Bullying has become the catch-all term for employee dissatisfaction. Salli Browning suggests that helping employees find more accurate terms for the conflict situations they encounter can alleviate the epidemic faced by HR.
Statistics show that bullying claims are rising steadily. In NSW alone, workplace workers compensation claims have increased by 10% since 2011. This is in spite of the anti-bullying awareness campaigns, codes of conduct and media spotlight.
Has Australia produced a workforce of bullies? Judging by the latest anti-bullying legislation that comes into effect on 1 January 2014, it would seem so.
The legislation itself is at odds with the issues faced by many employers. The irony is that despite the best intentions of the legislation, employers are faced with the prospect of an avalanche of complaints based on perceptions. Bullying has become the catch-all term for employee dissatisfaction.
A recent case we attended is demonstrative of this point. An employee in the state public sector wrote to HR complaining that his direct manager was a bully. HR decided the situation-required intervention. We suggested that the organisation conduct a preliminary workplace assessment.
When we met with the employee, one of the first things he said when explaining the situation was “bullying is a too strong a word”. He went on to recount a conflict scenario that involved differing views about a project recommendation he had made, and described feeling intimidated and threatened. His complaint referred to the situation as bullying. When we met with his manager, she was distressed and felt pressured by the allegation. She was confused as to why she had been accused. She felt she had supported the employee, who she perceived him as being ‘difficult’ and requiring her intervention.
The experience demonstrates the dangers of bullying becoming a catchall term for interpersonal issues. This paves a destructive path where trust erodes and workplace dynamics are damaged.
Many HR practitioners have acknowledged that the majority of bullying claims couldn’t be substantiated and reflect multiple issues at play. Whilst we all agree that bullying is never acceptable, using bullying as a generic term for interpersonal disputes is unhelpful and distressing for all parties concerned.
So why does this happen?
Like the 10 commandments, corporate values and codes of ethics are very broad principles and it can be difficult to operationalize them top-down. The proliferation of anti-bullying awareness campaigns has led to workplace conflicts too readily being labeled as bullying. Helping employees find more accurate terms for the conflict situations they encounter can alleviate the epidemic faced by HR.
What can HR do?
Every organisational workflow has friction points. There are predictable points for potential workplace conflict in the operation cycle such as performance management, promotions and team restructures.

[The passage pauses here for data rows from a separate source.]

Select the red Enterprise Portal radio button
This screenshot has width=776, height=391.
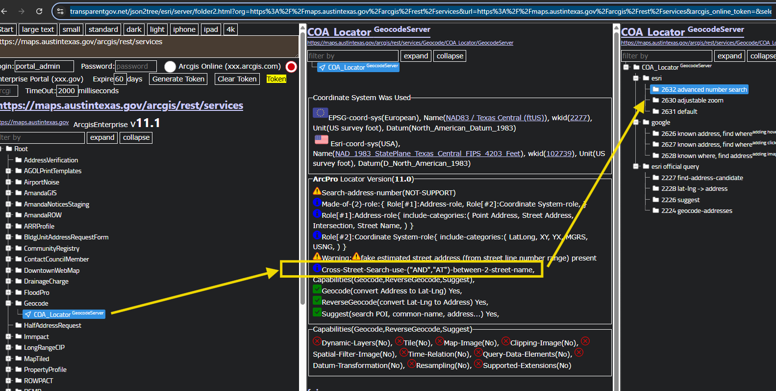[291, 67]
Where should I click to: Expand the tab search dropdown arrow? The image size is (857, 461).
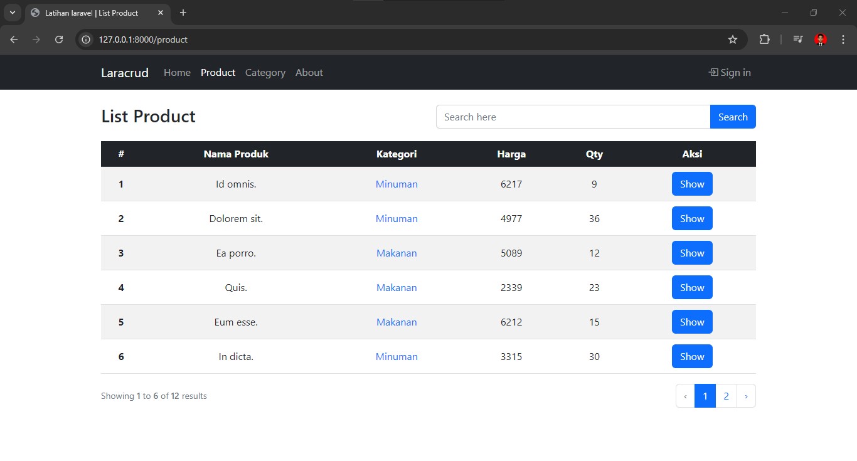[x=12, y=13]
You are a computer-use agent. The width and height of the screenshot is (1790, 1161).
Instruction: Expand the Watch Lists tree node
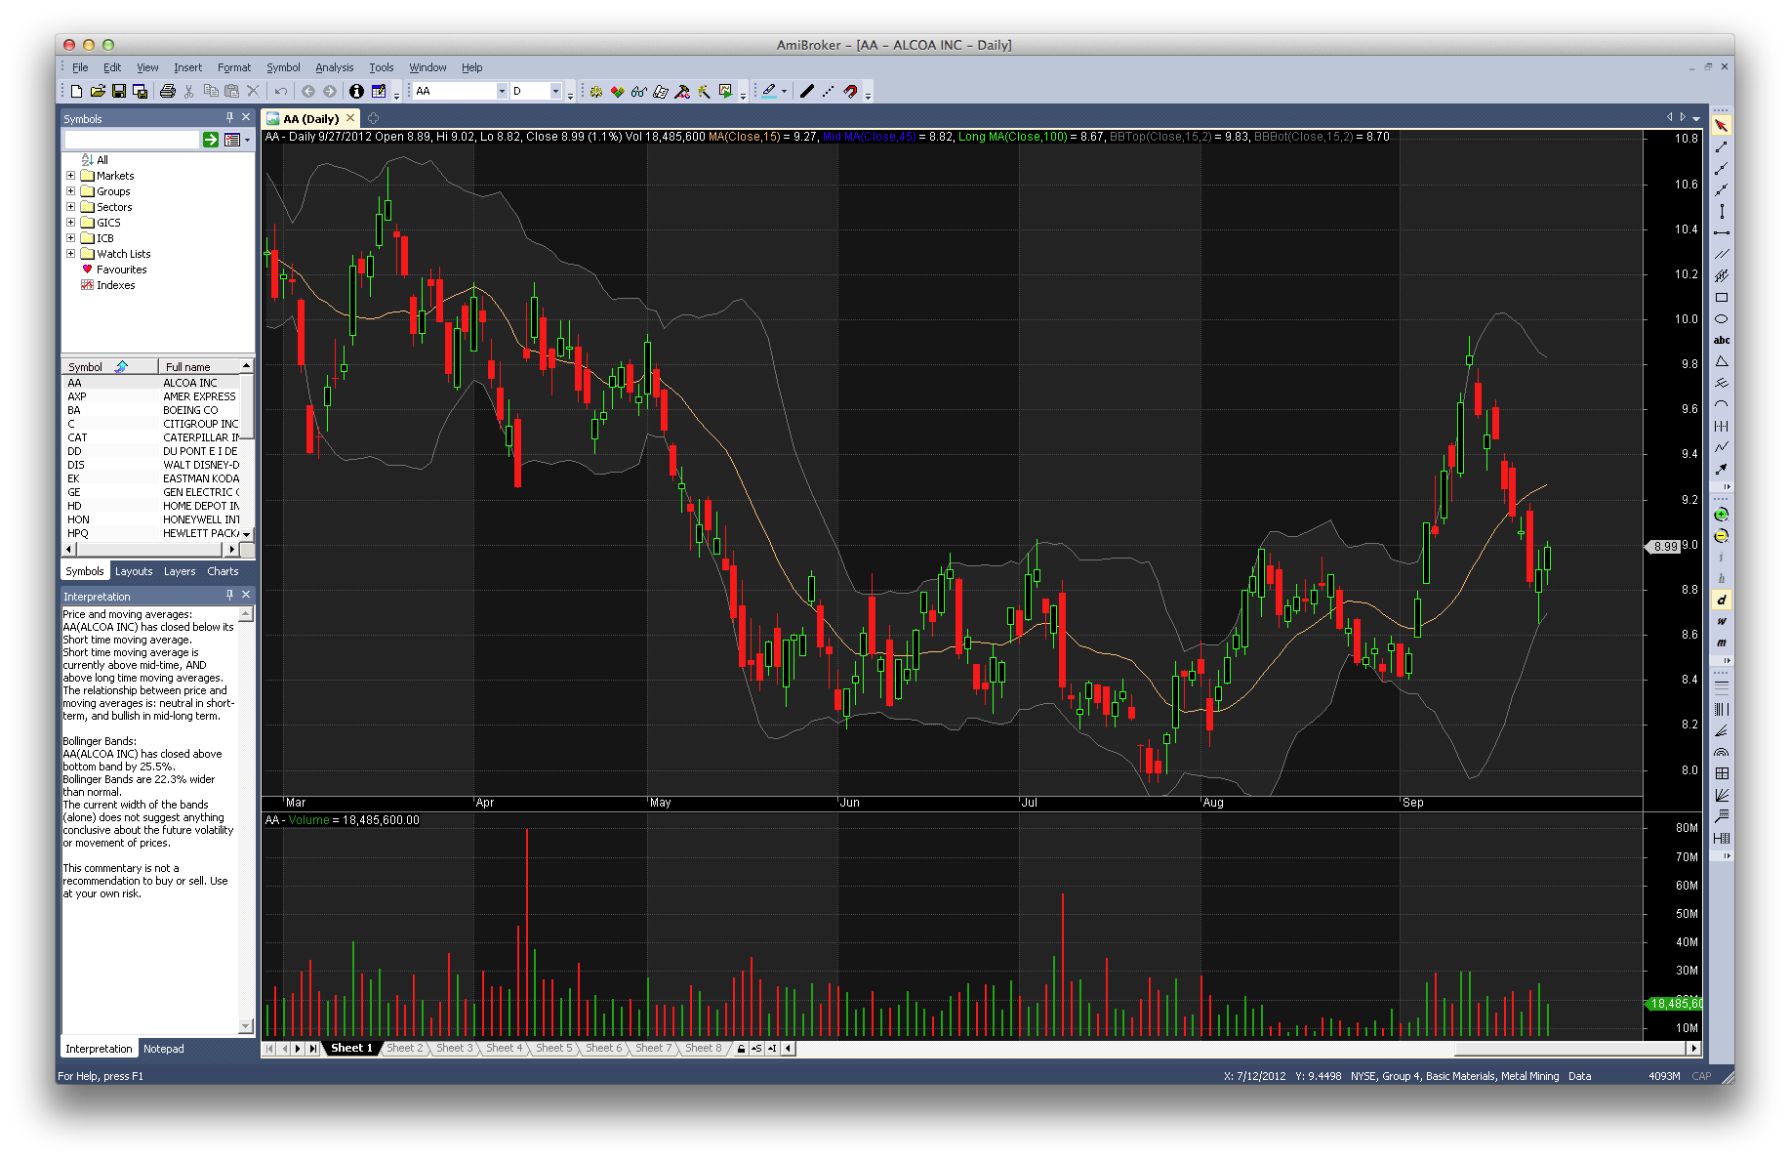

Protocols and clear pathway for employees. The appropriate process should be determined and engaged locally. Employees also have to be aware of consistent pathways to handle workplace conflict. Not all matters require formal investigation or claim. Mediation may be best for interpersonal conflict resolution.
Enhanced communication skills for difficult conversations. When issues are not discussed from the outset, it often escalates further in the mind of the aggrieved parties. Clear and mature channels of communication can de-escalate a delicate situation.
Leadership capabilities. With increasing devolvement of HR functions, these are excellent opportunities to train line managers, supervisors and employees on how to manage potential conflict through early identification and intervention.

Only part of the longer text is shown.